More research here: https://docs.google.com/document/d/1vrAy9gMpMoS3uaVphB32uVXX...
I have also given it a bit of thinking on the tradeoffs: https://blog.chewxy.com/2017/09/11/tensor-refactor/#some-tho...
The Go community may be stuck on an analysis paralysis mode, but it's much better than ad hoc implementation that will stay forever.
"In retrospect, we were biased too much by experience with C++ without concepts and Java generics. We would have been well-served to spend more time with CLU and C++ concepts earlier."
https://go.googlesource.com/proposal/+/master/design/go2draf...
Perhaps a modern dev-friendly version would be, "He who doesn't want to code, keeps configuring their text editor".
That seems to be the case with Generics and the endless "documents" and "analysis" in Go.
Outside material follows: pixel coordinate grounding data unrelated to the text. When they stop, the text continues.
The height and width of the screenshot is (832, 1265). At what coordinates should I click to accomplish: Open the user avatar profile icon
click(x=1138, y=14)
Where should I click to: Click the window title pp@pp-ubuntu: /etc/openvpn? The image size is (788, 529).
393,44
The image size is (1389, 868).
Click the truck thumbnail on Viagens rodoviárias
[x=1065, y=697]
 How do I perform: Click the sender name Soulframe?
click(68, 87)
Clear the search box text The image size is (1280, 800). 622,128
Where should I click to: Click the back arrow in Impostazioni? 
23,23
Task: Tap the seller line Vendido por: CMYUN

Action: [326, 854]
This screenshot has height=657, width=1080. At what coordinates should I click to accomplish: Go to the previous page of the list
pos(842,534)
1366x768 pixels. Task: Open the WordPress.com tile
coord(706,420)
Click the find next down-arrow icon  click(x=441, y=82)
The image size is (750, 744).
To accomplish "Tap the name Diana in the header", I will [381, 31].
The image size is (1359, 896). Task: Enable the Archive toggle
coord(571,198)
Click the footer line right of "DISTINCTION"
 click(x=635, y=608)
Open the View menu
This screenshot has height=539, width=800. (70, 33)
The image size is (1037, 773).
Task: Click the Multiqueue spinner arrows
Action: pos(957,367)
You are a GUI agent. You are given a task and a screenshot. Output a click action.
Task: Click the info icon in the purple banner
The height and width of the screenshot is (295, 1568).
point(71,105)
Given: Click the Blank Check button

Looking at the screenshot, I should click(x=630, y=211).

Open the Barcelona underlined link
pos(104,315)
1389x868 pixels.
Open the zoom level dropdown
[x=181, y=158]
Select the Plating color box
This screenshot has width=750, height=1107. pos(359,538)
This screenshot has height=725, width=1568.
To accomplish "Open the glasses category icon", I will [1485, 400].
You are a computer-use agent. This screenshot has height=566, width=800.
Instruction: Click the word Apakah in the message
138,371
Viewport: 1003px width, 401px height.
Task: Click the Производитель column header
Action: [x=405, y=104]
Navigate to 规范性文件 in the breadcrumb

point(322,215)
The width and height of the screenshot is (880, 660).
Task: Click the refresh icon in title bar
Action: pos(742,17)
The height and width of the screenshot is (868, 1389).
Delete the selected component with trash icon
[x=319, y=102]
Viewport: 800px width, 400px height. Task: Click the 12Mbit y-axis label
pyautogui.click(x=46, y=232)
If you don't particularly want to do something, you keep analyzing different ways of doing it...
This for example, is my experiment with trying to give Go a backing calculus that supports generics https://asciinema.org/a/166748
The runtime changes yielded over 20k lines of changes - basically about 1/4th of the Go runtime has to change. Not to mention a large amount of semantics changed too - essentially a different language
The big reason for me to use GO is it's simplicity. I can pick any programmer, give him a few days to a week, and he will be productive.
Python used to be somewhat simple (never really that simple) with goal of having 1 "obvious" way of doing anything.
I think GO is better at that, than python ever was, and I think that is one of the bigger reasons for it's success.